We will investigate how the production and partitioning of spring bloom organic carbon, phytoplankton community structure, export, and water column-benthic coupling varies spatially (north-south) and temporally (seasonally and from year to year), as a function of sea ice extent. These spatial and temporal patterns are hypothesized to affect the lower trophic levels (primary producers and zooplankton) as well as upper-trophic organisms (fish, marine birds, mammals) exploited by commercial fisheries and subsistence hunters.
We will measure new (nitrate) and regenerated nitrogen product ion directly with tracer incubation measurements in ice-impacted and ice-free regions of the eastern Bering Sea shelf. This project also will measure the natural isotopic ratios of both the nitrate supply (both 15N/14N and 18O/16O) and the forms of nitrogen produced (the 15N/14N of suspended and sinking particles, dissolved organic N and ammonium). These measurements provide a passive isotope approach that will reflect the intensity of nitrate assimilation and provide a new constraint on shelf new product ion.
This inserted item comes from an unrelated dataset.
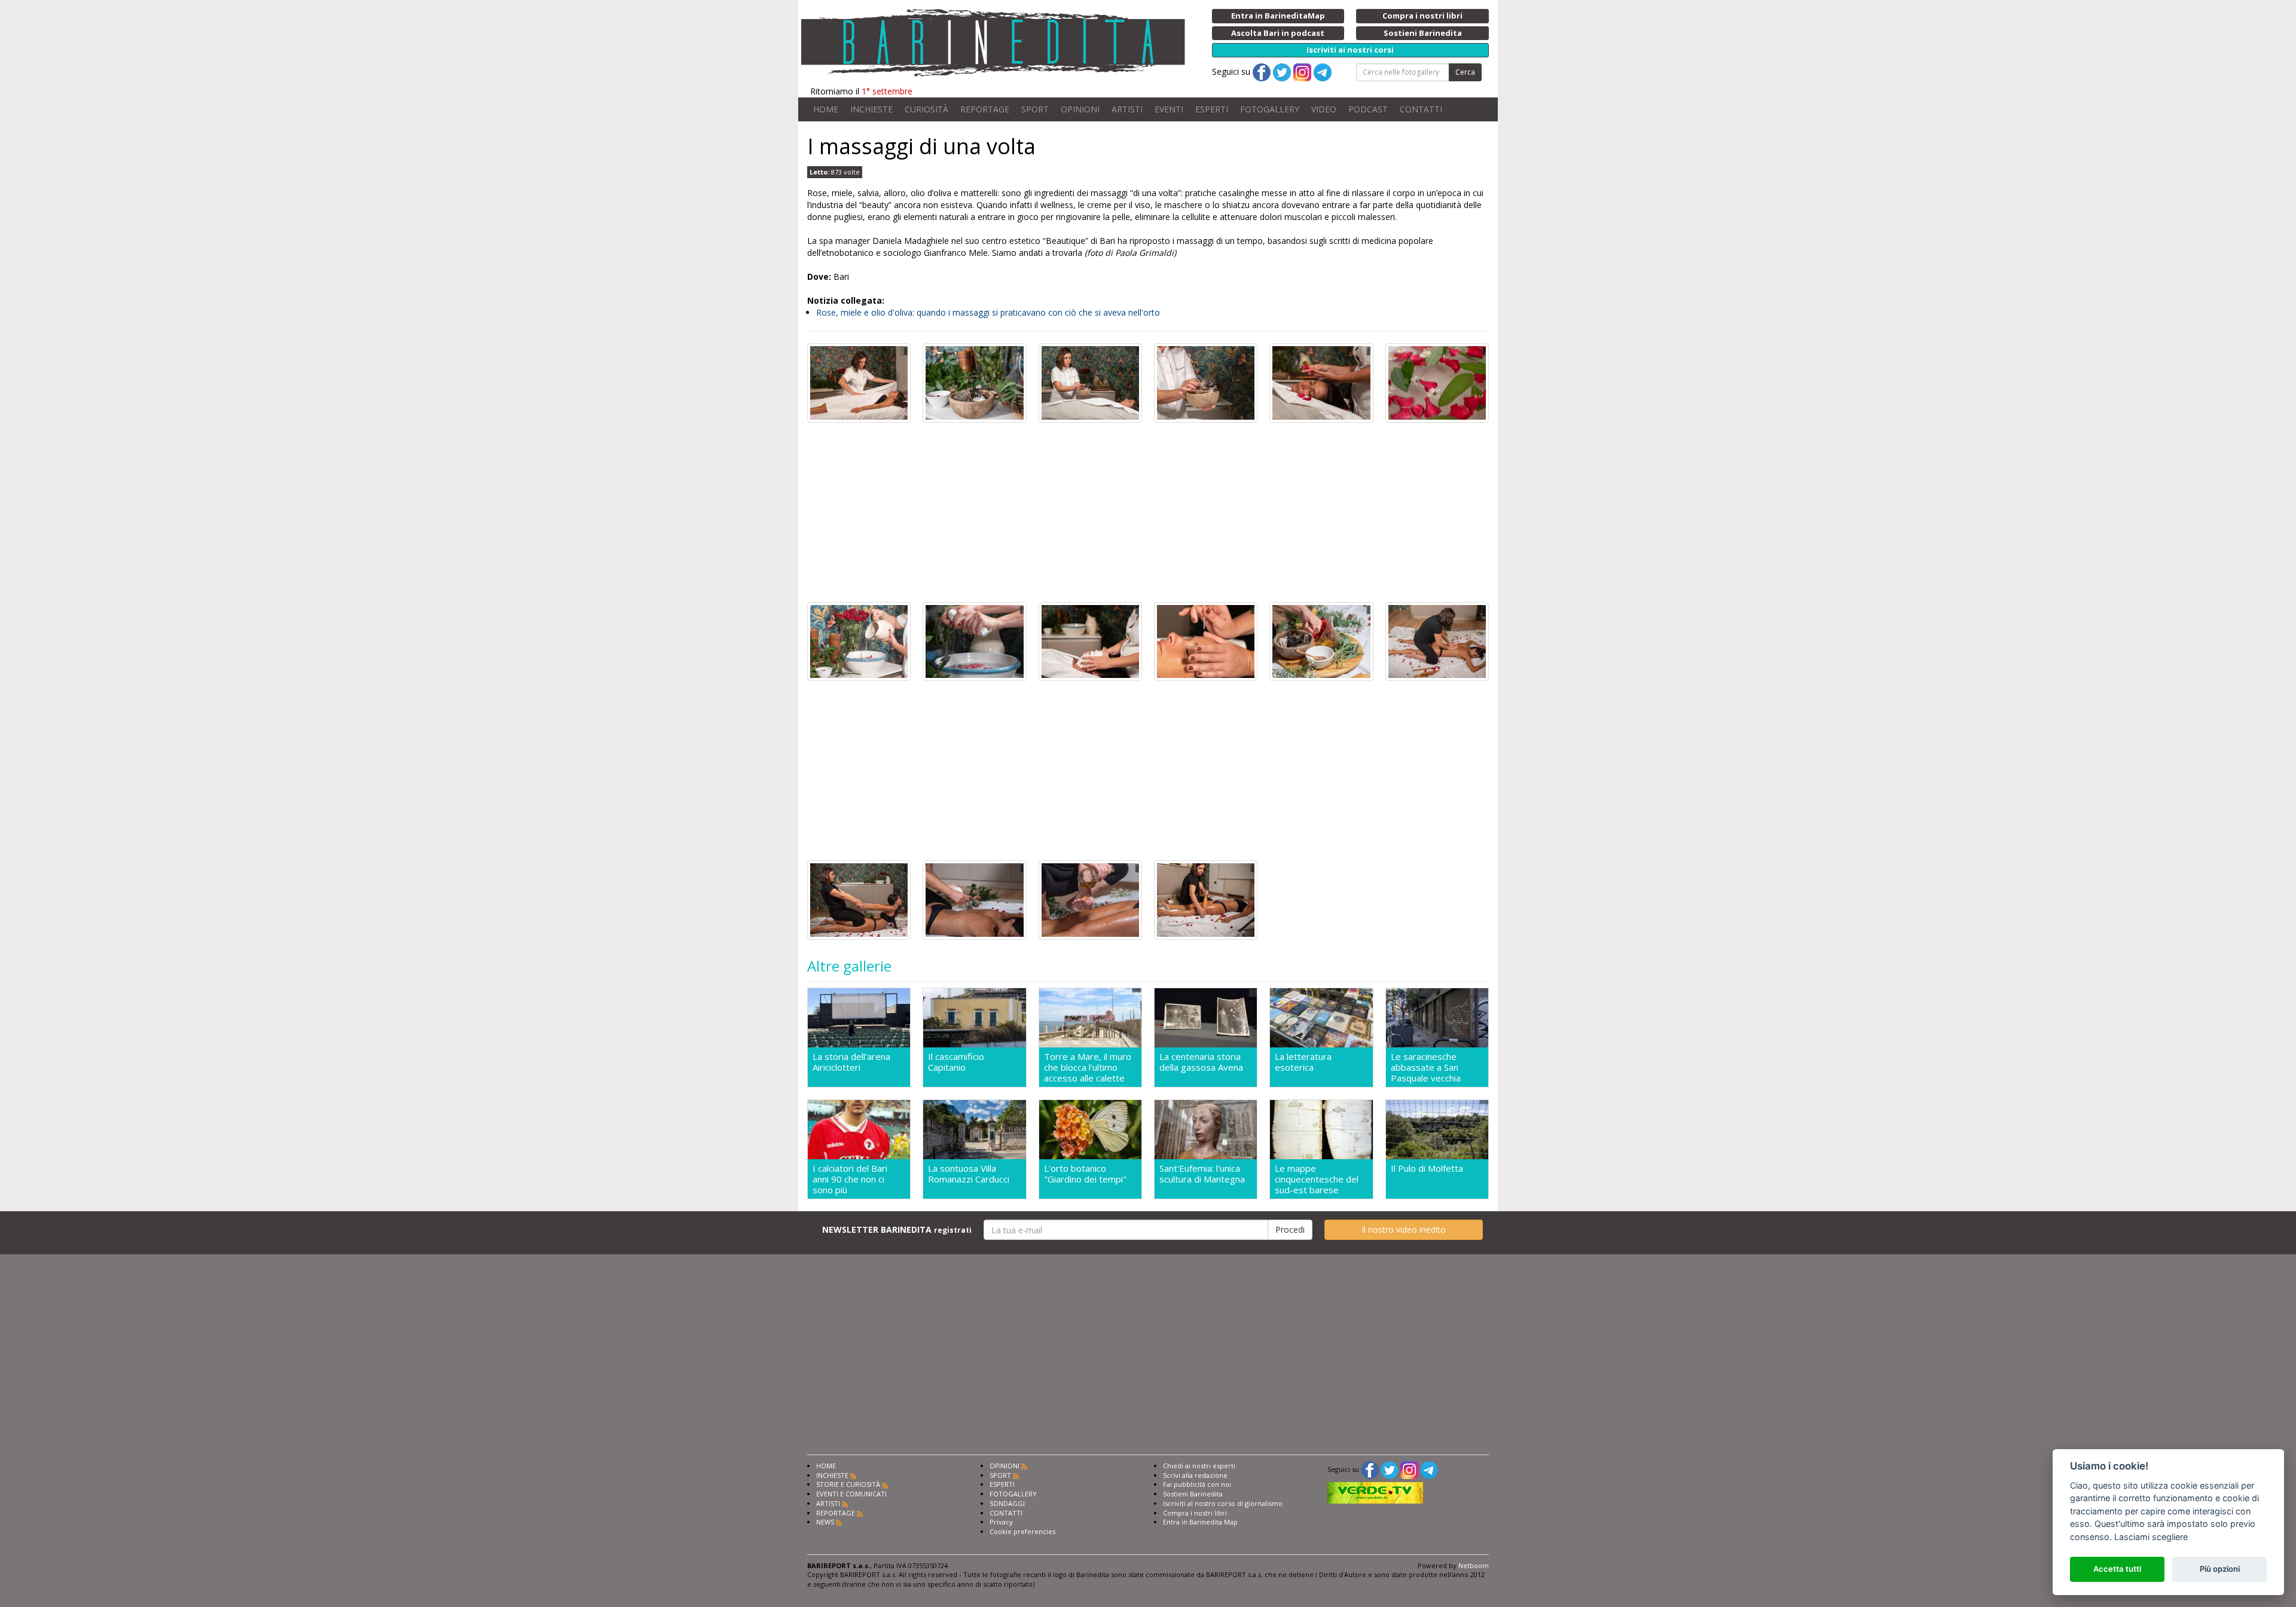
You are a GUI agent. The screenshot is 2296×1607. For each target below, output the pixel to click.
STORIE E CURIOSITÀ (848, 1484)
Denitrification in shelf sediments of the southeastern Bering Sea is estimated to remove about one third of the total nitrate supply to the Bering Shelf. We will measure profiles and fluxes of oxygen, nitrate, ammonium, phosphate and silicate. We will also collect samples for measurement of 222Rn and 210Pb profiles, from which we will calculate sediment bioirrigation rates and bulk sedimentation rates, respectively. This combination of measurements will allow us to estimate sedimentary denitrification rates, overall benthic carbon oxidation rates, macrobenthic irrigation rates and organic-matter burial rates.
We will analyze spatial and temporal patterns of abundance, biomass, community composition and productivity of sea ice algae and phytoplankton just below the ice. We will measure salinity, temperature, and nutrient concentrations in ice cores and under-ice water, as well as ice thickness, snow cover and light regime. Sedimenting material, stable isotope ratios and algal community composition will be used as three lines of evidence to follow the fate of ice algal production through the pelagic and into the benthic food web of the Bering Sea. The combined data set will allow for a refined interpretation of the relevance of the sea ice produced organic matter for the food web structure in the Bering Sea.